What’s the best skin routine for rosacea?
In the evening, I cleanse using La Roche-Posay Toleriane Dermo-Cleanser, which removes makeup without leaving my skin feeling tight or hot. I follow with a hyaluronic acid serum like La Roche-Posay Hyalu B5, and a simple moisturizer like La Roche-Posay Toleriane Sensitive Fluide. At 35, I’m beginning to spot the first signs of aging, so I also include a low-level retinol twice a week — I always rave about La Roche-Posay Redermic [R] Anti-Aging Retinol Treatment.
Retinol (and its fellow vitamin A derivatives) can be transformative for the skin — but, like most ingredients when you have rosacea, they need a lot of research, and you have to be careful with use as it can result in skin sensitivity, including purging, flaking, and more redness. If you’re struggling to get your skin-care routine right, it might be a good option to visit a qualified dermatologist.
What’s the best evening skin routine for rosacea?
In the morning, I typically use the same cleanser, serum, and moisturizer as in my evening routine, followed by the most important step: SPF. I’m very picky about SPF as it must work under makeup and can’t leave my skin feeling smothered. My all-time favorite is La Roche-Posay Anthelios Ultra Light Fluid 50+, but I’m also a fan of SkinCeuticals Sheer Mineral UV Defense for protection with added natural-looking, light coverage.
I also have a few quick-fix products in my arsenal for when my rosacea flares up, all of which help to cool and soothe my skin when it feels like it’s on fire. The travel-sized Bioderma Hydrabio Brume works well to soothe the prickly itching and lives in my handbag. I keep a pot of SkinCeuticals Phyto Corrective Masque in the fridge and whack that on if my skin is feeling warm and tight. My ultimate savior is La Roche-Posay Cicaplast Baume B5. It helps with skin barrier repair, diminishes the awful tight feeling, hydrates, and is so gentle that it can be used even on rashes and burns.
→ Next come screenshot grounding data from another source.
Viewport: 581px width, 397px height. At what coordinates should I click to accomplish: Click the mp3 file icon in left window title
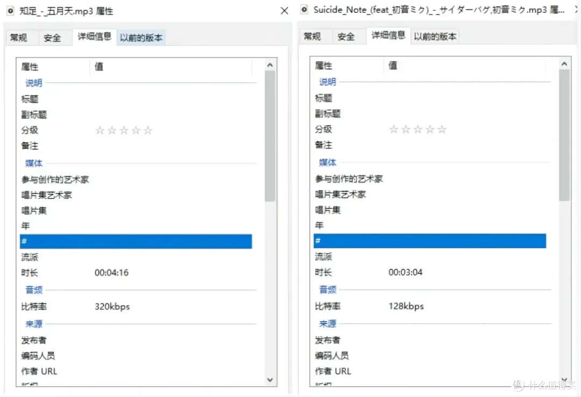coord(10,11)
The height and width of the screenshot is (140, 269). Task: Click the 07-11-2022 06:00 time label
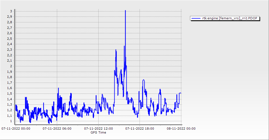coord(57,129)
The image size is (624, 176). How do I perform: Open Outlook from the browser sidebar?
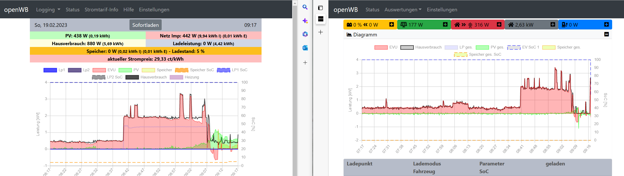pyautogui.click(x=305, y=48)
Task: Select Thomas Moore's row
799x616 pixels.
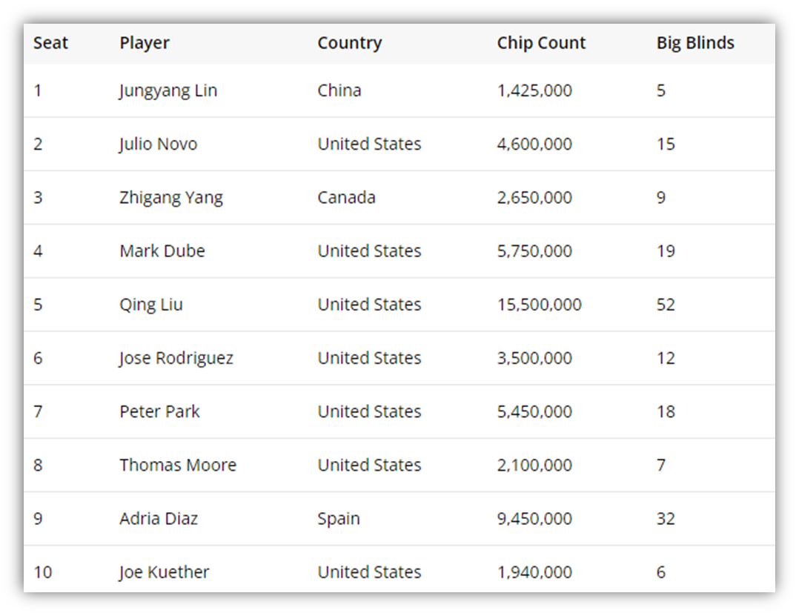Action: [400, 466]
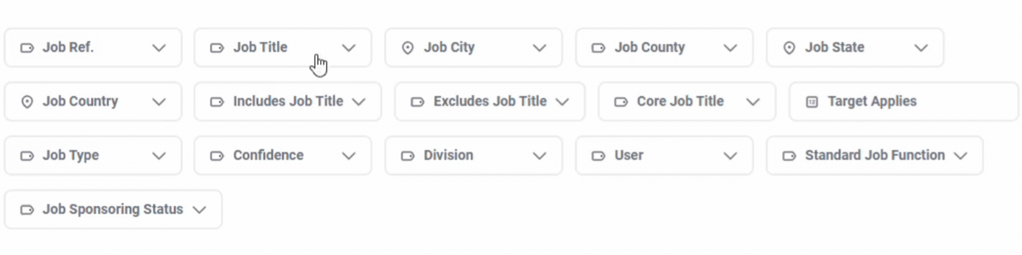The height and width of the screenshot is (255, 1022).
Task: Click the tag icon beside Job Ref.
Action: tap(27, 48)
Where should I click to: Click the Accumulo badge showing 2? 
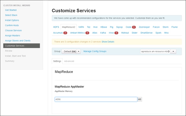click(x=65, y=33)
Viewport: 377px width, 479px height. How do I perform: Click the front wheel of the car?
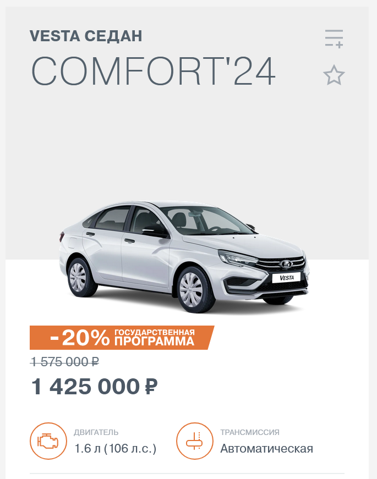tap(195, 290)
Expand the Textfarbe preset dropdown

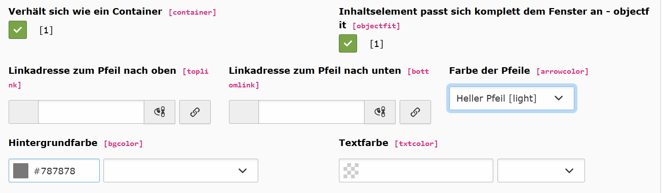click(x=541, y=171)
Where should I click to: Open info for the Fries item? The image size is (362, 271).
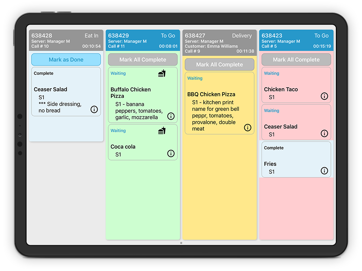[x=324, y=171]
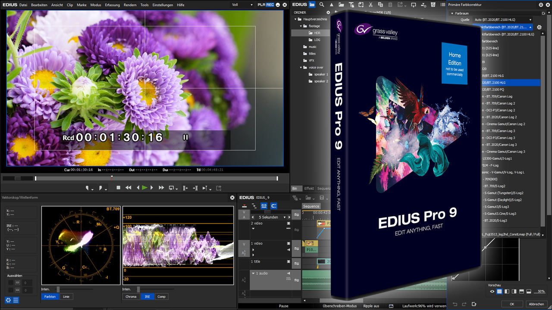
Task: Open the Quelle color space dropdown
Action: [502, 20]
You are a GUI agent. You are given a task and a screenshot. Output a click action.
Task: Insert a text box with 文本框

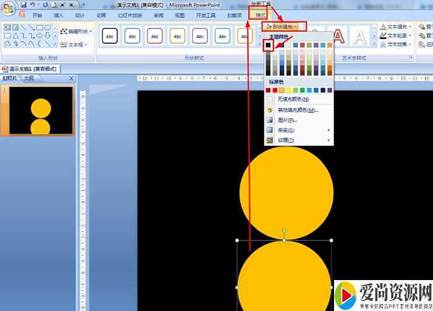click(x=74, y=45)
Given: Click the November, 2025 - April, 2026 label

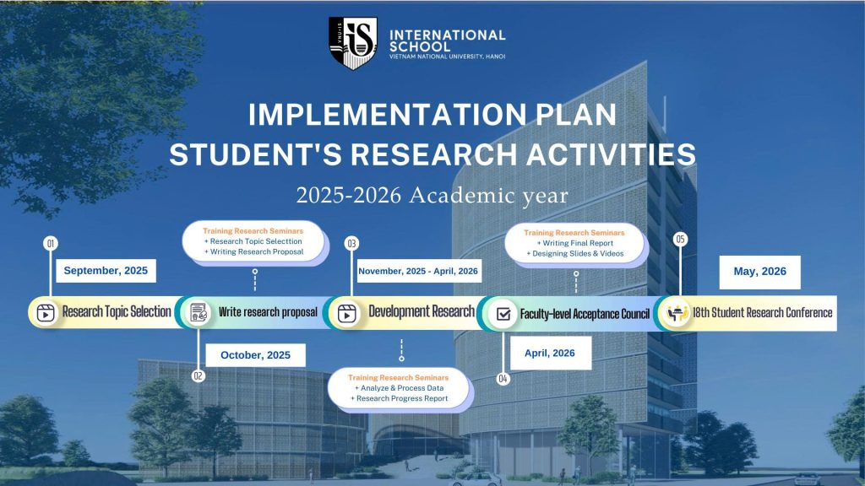Looking at the screenshot, I should tap(417, 272).
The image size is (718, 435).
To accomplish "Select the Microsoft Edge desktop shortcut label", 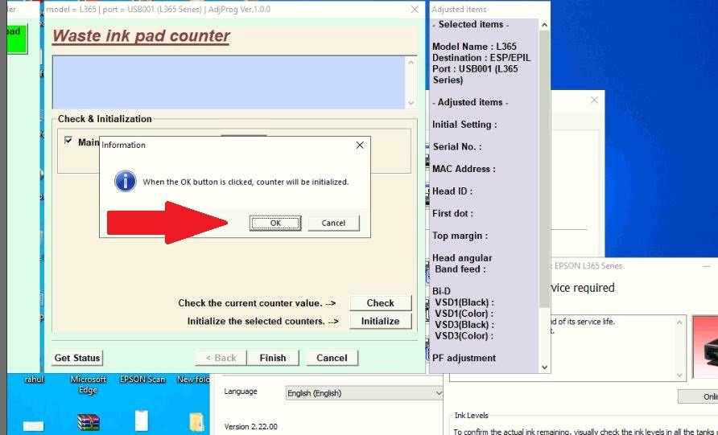I will click(x=88, y=384).
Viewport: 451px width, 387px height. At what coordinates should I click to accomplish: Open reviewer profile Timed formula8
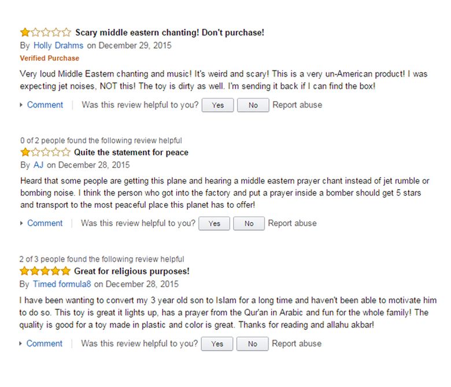[x=62, y=284]
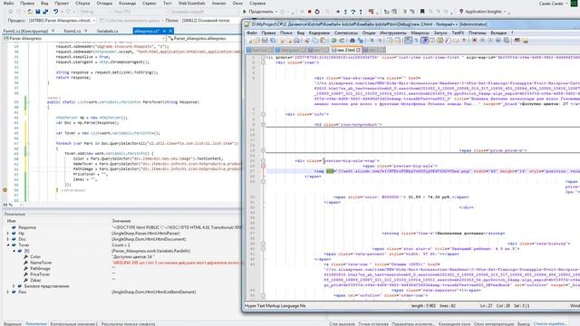Toggle the breakpoint marker in the code margin

pos(5,190)
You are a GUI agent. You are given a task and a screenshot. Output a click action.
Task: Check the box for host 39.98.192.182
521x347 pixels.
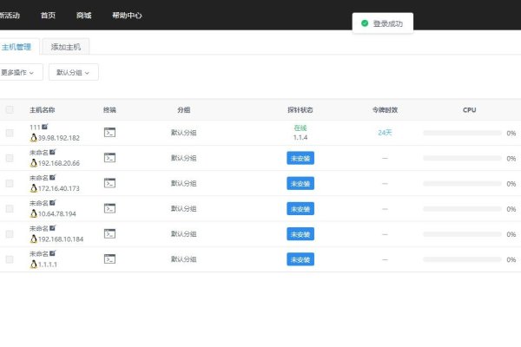[10, 133]
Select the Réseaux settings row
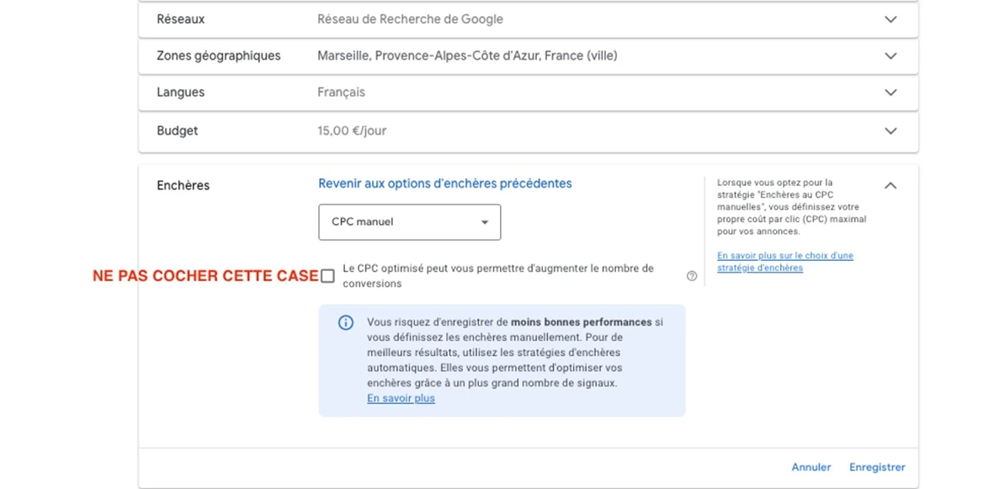The height and width of the screenshot is (489, 983). [x=529, y=19]
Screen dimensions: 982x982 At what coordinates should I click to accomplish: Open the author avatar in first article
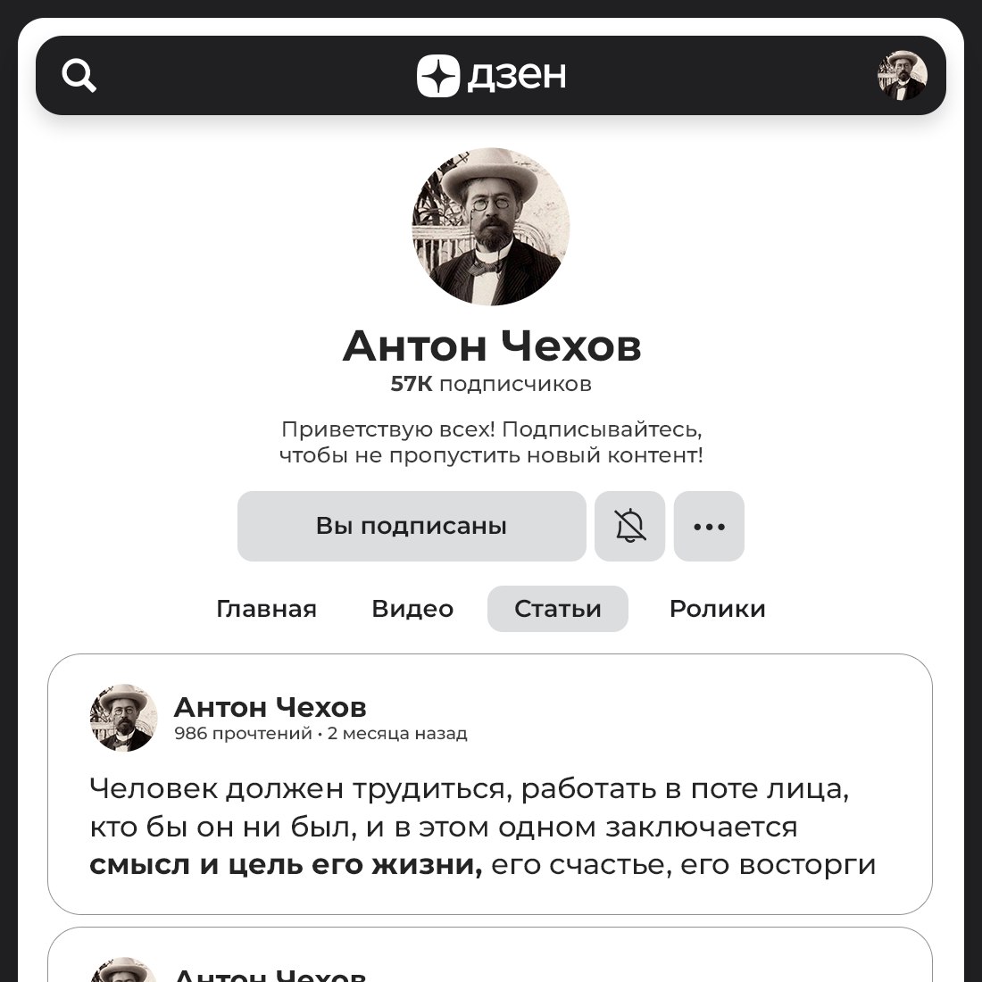[123, 718]
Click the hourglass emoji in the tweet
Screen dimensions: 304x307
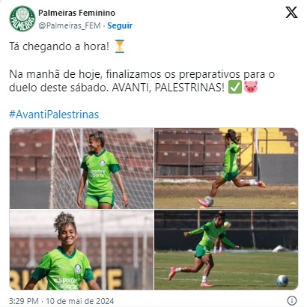coord(120,46)
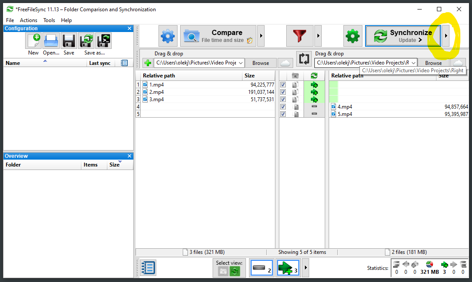Expand the Synchronize options dropdown arrow
The height and width of the screenshot is (282, 472).
point(446,36)
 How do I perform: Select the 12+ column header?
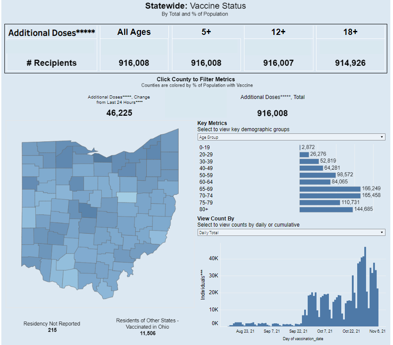pos(279,32)
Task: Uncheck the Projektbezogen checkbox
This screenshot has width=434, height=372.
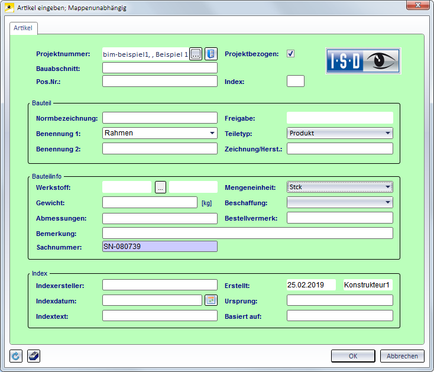Action: [x=290, y=54]
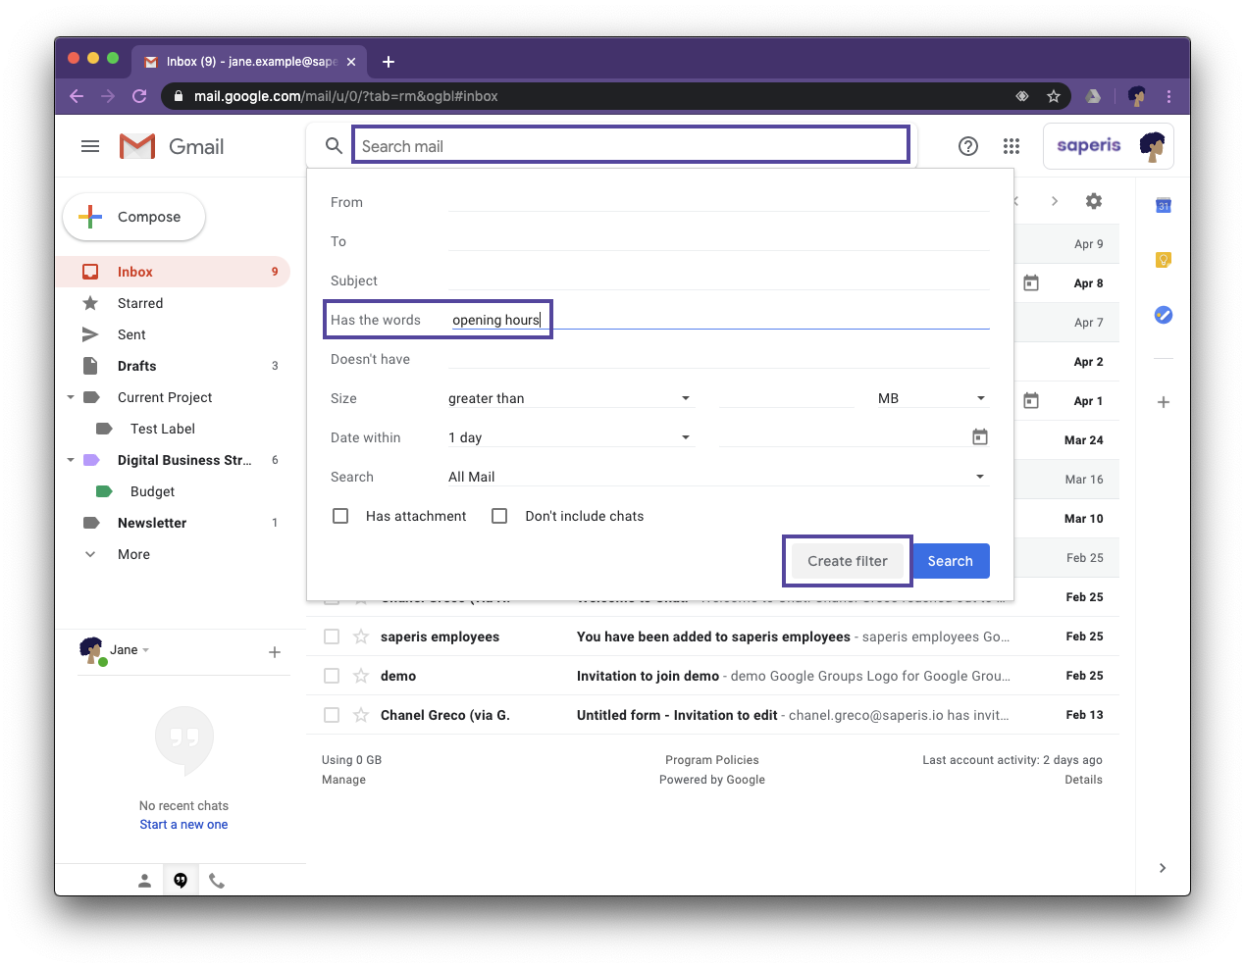Open Gmail settings gear

(x=1093, y=201)
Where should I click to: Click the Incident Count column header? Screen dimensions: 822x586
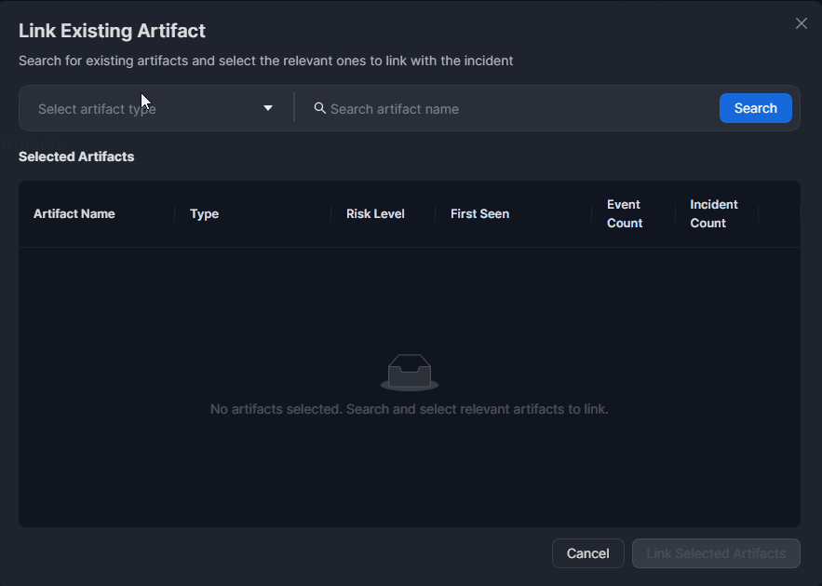point(714,213)
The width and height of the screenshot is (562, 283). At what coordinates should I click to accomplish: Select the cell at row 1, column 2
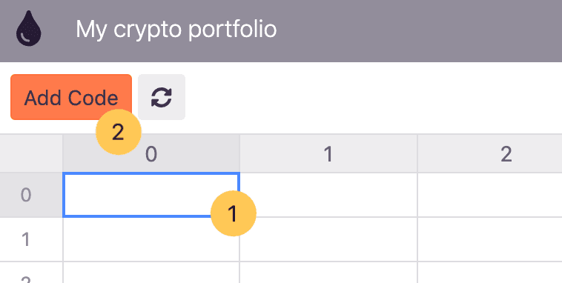(x=490, y=239)
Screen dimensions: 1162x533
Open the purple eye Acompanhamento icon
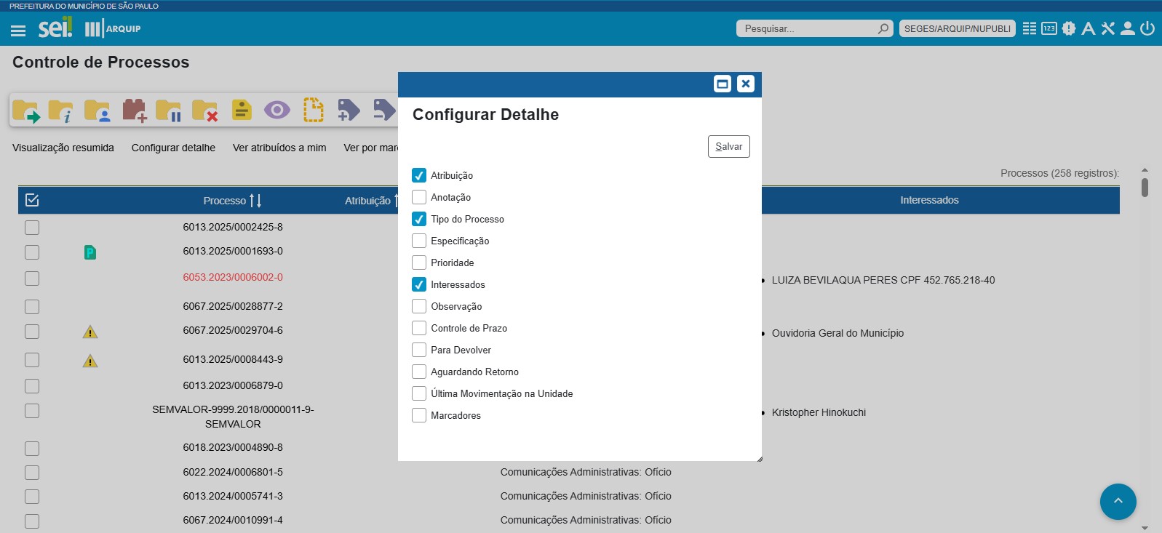click(276, 110)
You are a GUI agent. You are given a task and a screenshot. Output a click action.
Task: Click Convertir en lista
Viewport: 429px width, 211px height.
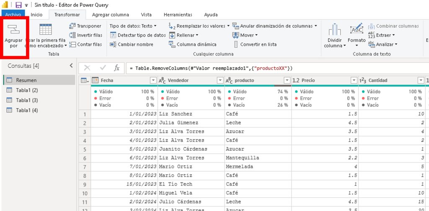point(254,44)
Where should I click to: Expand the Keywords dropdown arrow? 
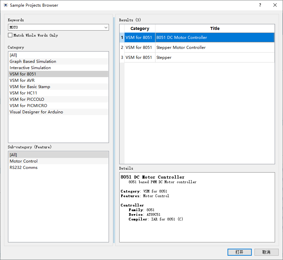pyautogui.click(x=106, y=27)
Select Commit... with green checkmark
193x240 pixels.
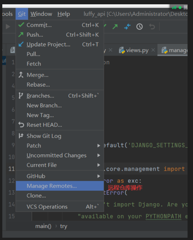tap(39, 25)
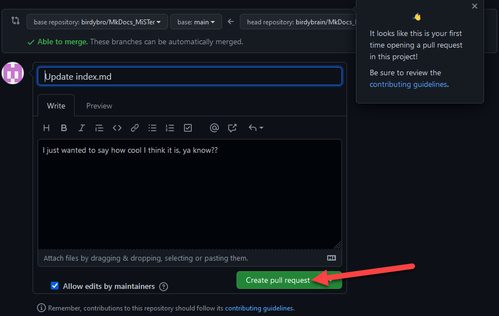Add a link via toolbar
This screenshot has width=499, height=316.
click(135, 128)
Of course, this routine was perfected with trial and error. If flushing is your most troublesome symptom, Dr. Kluk mentions that oral medications otherwise used for anxiety or menopausal flushing — beta blockers or clonidine, for example — may be recommended. “Redness and pimples may be reduced by creams or gels containing antibiotics or azelaic acid. Ivermectin cream is a newer addition to the range of topical agents for rosacea, as is brimonidine gel, which improves redness by causing constriction of dilated blood vessels,” Dr. Kluk says. “If these measures do not provide sufficient relief, visible vessels can be targeted very effectively with vascular lasers.”
Rosacea doesn’t have a cure, and if I’ve learned anything, it’s that it requires a lot of careful maintenance. But I do believe it can be controlled. I hope that both my writing and social-media channels offer helpful advice on lifestyle, makeup, and skin care, but more importantly I hope that I can demonstrate that living with a skin condition doesn’t have to mean hiding or being ashamed of your face. Atypical skin is not the most important or interesting thing about us. It should be normalized, which is exactly why I won’t let my skin define or control me anymore.